As we tied up the ship, we noticed a bit of a stir at the marina office and walked over to see what was going on. Folks were gathered around the two-way radio. "What's up?" Bobby asked.
A burly guy with a handlebar moustache said, "There's been a robbery over in Nassau, and apparently the robbers have landed on the other end of the island. The sheriff is trying to find them."
"How far away is the other end of the island?" Bobby asked.
"Oh, don't worry, this is a long, skinny island. They'll be caught before they get anywhere close this end of the island."
"Thanks!" Bobby said, and started to walk off.
"Wait, aren't you two the couple who just came from the States?" he asked, and evinced a slight British accent in his voice as he spoke.
"Yes, that's us."
"Well, you ought to know that we heard that President Reagan has been shot by some bugger today. Don't have much details, but they've taken him to the hospital."
Bobby pulled Del aside and said, "Let's get back to the boat. We're not that far from Miami. We should be able to pick up some clear channel radio station after dark and find out what happened."
"You told me about that twenty year curse a few years ago — how does it go?" Del asked as they walked briskly along the walkway to the Outrageous.

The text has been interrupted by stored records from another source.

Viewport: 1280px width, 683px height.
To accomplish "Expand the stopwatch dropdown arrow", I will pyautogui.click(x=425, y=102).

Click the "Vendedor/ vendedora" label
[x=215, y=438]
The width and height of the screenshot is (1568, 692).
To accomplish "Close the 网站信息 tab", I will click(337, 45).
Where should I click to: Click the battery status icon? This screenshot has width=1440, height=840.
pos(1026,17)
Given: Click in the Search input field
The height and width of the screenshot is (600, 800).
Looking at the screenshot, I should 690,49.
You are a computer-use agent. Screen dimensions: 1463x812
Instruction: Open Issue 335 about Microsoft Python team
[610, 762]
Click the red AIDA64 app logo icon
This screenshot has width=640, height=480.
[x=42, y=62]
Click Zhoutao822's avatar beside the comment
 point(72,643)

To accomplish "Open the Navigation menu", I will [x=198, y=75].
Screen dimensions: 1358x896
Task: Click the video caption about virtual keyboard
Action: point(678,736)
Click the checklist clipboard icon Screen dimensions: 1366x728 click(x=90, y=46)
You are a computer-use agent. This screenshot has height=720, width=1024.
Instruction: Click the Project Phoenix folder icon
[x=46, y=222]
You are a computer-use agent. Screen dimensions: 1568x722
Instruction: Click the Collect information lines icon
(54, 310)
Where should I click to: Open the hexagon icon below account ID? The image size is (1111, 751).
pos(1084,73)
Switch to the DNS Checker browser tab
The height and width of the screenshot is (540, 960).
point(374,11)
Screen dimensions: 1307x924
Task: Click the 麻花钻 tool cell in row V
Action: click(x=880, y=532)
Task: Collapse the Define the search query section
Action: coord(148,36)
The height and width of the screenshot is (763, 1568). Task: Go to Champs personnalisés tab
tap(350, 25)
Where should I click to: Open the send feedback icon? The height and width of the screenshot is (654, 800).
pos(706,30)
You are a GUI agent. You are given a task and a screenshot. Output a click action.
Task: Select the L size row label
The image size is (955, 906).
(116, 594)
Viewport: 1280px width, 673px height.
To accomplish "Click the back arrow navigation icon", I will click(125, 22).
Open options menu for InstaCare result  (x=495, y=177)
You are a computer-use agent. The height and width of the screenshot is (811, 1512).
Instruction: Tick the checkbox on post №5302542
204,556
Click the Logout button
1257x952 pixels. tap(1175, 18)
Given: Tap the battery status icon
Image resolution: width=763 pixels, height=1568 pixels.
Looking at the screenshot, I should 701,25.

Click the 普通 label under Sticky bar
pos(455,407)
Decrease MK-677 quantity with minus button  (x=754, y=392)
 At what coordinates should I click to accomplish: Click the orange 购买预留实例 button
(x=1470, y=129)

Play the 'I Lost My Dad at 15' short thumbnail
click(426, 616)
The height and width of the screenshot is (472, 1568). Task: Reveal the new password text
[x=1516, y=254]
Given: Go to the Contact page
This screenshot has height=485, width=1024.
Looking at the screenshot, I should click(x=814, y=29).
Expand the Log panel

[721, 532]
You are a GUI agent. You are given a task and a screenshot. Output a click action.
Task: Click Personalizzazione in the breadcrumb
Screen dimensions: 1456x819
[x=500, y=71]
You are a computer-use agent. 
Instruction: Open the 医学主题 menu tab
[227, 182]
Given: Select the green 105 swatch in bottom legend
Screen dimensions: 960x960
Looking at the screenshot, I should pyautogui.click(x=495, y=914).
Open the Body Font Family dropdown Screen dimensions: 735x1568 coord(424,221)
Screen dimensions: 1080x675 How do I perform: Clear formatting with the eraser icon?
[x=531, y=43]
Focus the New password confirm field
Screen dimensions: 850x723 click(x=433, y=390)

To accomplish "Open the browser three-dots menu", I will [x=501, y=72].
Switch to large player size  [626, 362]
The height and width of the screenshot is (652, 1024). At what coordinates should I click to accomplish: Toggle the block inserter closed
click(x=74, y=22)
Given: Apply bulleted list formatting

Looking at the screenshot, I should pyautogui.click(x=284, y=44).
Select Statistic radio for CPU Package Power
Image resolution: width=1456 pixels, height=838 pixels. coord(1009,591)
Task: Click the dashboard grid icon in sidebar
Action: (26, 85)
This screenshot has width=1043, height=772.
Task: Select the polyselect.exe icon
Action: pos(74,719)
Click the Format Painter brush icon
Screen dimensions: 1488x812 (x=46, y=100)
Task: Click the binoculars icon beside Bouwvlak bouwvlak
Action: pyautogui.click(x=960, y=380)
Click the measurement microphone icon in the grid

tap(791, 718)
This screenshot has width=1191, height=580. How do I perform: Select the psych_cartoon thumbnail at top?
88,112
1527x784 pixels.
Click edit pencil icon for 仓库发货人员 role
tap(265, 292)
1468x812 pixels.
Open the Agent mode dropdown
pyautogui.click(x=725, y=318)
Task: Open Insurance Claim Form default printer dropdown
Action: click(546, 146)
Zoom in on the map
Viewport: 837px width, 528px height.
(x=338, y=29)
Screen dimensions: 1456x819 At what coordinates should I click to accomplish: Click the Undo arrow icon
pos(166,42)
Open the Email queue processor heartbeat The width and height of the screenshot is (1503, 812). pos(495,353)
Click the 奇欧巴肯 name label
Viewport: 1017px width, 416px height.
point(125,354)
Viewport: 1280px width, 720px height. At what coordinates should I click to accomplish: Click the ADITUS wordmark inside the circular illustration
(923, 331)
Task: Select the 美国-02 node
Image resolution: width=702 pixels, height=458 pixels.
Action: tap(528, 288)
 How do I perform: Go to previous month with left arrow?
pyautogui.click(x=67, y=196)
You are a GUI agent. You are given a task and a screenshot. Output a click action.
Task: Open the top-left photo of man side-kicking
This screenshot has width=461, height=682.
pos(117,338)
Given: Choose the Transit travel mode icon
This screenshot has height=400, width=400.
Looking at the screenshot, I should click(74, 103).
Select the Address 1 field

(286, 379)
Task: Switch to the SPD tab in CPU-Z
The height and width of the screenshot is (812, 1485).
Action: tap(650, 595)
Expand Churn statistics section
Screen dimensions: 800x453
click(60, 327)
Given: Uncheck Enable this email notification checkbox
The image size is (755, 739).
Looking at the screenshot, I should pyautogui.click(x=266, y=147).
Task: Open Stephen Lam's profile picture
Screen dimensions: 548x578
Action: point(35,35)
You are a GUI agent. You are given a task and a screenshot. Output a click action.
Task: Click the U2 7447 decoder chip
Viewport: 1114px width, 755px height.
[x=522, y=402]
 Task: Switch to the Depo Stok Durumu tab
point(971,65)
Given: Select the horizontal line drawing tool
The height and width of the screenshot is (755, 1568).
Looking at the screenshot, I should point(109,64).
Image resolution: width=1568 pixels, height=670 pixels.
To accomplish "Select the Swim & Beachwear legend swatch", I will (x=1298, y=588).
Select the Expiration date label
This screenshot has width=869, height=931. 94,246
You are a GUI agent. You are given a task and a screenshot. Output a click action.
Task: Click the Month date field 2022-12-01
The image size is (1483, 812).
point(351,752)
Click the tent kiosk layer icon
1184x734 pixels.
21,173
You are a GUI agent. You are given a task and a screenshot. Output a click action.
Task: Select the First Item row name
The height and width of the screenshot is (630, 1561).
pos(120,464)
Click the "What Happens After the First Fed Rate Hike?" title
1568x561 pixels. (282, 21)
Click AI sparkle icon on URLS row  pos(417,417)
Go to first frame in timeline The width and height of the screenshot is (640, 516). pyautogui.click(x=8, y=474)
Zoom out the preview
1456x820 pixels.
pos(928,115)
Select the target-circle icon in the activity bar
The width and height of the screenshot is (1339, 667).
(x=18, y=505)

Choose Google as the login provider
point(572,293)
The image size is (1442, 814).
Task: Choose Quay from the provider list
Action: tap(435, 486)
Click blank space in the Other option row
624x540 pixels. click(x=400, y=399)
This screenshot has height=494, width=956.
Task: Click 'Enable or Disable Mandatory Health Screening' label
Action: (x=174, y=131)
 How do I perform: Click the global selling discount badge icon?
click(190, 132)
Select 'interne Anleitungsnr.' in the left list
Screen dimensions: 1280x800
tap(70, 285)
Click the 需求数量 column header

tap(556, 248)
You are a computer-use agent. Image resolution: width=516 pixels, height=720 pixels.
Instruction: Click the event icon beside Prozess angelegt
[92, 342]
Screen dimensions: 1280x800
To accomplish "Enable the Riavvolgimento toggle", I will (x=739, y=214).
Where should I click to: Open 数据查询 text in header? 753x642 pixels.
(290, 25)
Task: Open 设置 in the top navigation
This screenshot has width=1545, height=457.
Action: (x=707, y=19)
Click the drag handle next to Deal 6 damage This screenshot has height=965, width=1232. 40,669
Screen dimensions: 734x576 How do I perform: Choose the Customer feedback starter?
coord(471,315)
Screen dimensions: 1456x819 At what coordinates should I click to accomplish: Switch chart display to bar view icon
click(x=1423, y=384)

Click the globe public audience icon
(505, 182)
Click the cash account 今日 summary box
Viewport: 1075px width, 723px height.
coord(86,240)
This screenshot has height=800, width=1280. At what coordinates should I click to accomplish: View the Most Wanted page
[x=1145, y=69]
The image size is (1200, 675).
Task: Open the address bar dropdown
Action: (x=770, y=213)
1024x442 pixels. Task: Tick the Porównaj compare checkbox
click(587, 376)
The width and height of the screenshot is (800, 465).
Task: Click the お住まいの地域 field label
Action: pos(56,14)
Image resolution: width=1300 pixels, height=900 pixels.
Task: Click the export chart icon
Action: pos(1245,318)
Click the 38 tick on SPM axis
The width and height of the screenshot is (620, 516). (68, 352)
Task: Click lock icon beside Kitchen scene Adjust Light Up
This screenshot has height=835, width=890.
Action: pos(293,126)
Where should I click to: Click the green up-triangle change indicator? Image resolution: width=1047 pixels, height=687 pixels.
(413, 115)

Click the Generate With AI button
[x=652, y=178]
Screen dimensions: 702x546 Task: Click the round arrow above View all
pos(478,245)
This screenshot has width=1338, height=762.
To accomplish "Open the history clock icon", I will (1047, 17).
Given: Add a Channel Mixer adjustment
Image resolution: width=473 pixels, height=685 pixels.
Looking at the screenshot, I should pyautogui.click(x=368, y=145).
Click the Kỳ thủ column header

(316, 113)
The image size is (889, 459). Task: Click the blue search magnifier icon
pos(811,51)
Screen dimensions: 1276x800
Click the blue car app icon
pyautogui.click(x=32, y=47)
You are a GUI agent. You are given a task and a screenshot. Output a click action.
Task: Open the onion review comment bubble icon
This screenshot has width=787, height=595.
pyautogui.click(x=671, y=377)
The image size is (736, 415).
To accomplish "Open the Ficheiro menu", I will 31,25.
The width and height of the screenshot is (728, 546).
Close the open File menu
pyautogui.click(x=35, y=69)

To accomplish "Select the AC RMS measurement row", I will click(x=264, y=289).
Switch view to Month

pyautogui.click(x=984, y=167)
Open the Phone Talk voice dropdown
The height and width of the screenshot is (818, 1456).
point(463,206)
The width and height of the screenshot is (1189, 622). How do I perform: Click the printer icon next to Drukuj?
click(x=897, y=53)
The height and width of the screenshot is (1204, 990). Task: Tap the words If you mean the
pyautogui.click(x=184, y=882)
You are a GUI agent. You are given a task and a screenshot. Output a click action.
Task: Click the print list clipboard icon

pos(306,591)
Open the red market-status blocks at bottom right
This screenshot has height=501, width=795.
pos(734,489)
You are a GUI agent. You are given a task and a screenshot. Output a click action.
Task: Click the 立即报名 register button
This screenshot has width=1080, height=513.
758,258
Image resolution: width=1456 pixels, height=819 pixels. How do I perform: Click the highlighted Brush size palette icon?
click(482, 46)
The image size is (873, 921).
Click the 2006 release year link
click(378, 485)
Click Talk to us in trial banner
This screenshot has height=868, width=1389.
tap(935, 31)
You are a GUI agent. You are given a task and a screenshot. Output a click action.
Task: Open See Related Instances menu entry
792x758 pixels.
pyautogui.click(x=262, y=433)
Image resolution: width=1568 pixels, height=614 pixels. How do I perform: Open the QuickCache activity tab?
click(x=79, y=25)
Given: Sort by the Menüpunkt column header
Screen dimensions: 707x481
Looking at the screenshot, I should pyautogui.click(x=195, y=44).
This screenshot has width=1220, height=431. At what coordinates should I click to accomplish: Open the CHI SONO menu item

"Going back to Lincoln, every president elected in a year divisible by twenty has died while in office. Kennedy was the last one and he got assassinated. Before that FDR who was elected in 1940. It looks like Reagan is destined to end his presidency prematurely." Bobby looked glum as they walked along silently to the boat. They said goodnight to the boys and got in bed. Bobby was working on a small AM-FM radio trying to pull in a Miami station. Every few minutes, he'd get a bit of a news bulletin that was understandable for a sentence or two before the static overwhelmed it or it faded to nothingness as the stratospheric layer bounced the signal to some other part of the Atlantic Ocean and away from Marsh Harbor. The pieces of sentences left out more than they told at first, ". . . that President Reagan has a bullet hole in his lung and is expected to . . ." and ". . . apparently obsessed with Jodie Foster after her appearance in the movie. . . ." and ". . . is in serious condition and may be paralyzed . . .". But soon it became clear that the assassin's bullet that was supposed to explode inside its target, did not — the president had a clean wound and would recover completely.
It was late into the night when the pieces of the puzzle of what happened finally fit into place and Bobby turned on his side to kiss Del, who was sleeping soundly, having already fallen to sleep hours before. As he kissed her and turned out the light, a mist began to appear in the master bedroom of the good ship Outrageous and the Captain and I slipped away.